• _Texto da página_:
------
Ainda assim, tendo sido consagrada
esta solução nos termos do Contencioso Administrativo, como lhe são aplicáveis
subsidiariamente as regras de Processo Civil, o que acaba muitas vezes por
acontecer é verificar-se que os Tribunais não respeitam esta regra da preclusão
das questões prévias, permitindo que ulteriormente as mesmas sejam chamada à
colação. Isto é possível verificar-se em alguma jurisprudência, posterior a
2015.
Na minha humilde opinião, e com o
devido respeito àqueles que com toda a certeza terão um maior conhecimento
destas matérias, parece-me que a intenção do legislado administrativo foi um
bom passo em frente, numa forma de permitir às partes acesso a algo que
anteriormente só tinham em determinadas situações. Percebo até a solução do ponto
de vista da segurança jurídica que é oferecida aos indivíduos e, também em
termos de tramitação processual, sendo que é naquele momento que se deve alegar
questões que possam obstar ao conhecimento do mérito da causa sem que seja dada
oportunidade à justiça de se prolongar com questões que, futuramente, poderão
não levar a qualquer solução.
------
• _Dados fornecidos_:
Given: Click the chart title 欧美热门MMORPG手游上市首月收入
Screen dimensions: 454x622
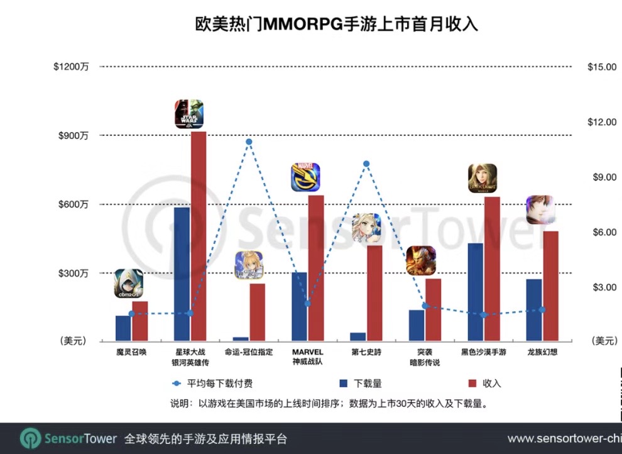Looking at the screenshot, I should point(335,25).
------
• _Tarefa a realizar_: Transcreva, por favor, o texto sobre a preclusão das questões prévias no contencioso administrativo na íntegra e sem qualquer alteração.

• _Resposta escrita_:
Ainda assim, tendo sido consagrada
esta solução nos termos do Contencioso Administrativo, como lhe são aplicáveis
subsidiariamente as regras de Processo Civil, o que acaba muitas vezes por
acontecer é verificar-se que os Tribunais não respeitam esta regra da preclusão
das questões prévias, permitindo que ulteriormente as mesmas sejam chamada à
colação. Isto é possível verificar-se em alguma jurisprudência, posterior a
2015.
Na minha humilde opinião, e com o
devido respeito àqueles que com toda a certeza terão um maior conhecimento
destas matérias, parece-me que a intenção do legislado administrativo foi um
bom passo em frente, numa forma de permitir às partes acesso a algo que
anteriormente só tinham em determinadas situações. Percebo até a solução do ponto
de vista da segurança jurídica que é oferecida aos indivíduos e, também em
termos de tramitação processual, sendo que é naquele momento que se deve alegar
questões que possam obstar ao conhecimento do mérito da causa sem que seja dada
oportunidade à justiça de se prolongar com questões que, futuramente, poderão
não levar a qualquer solução.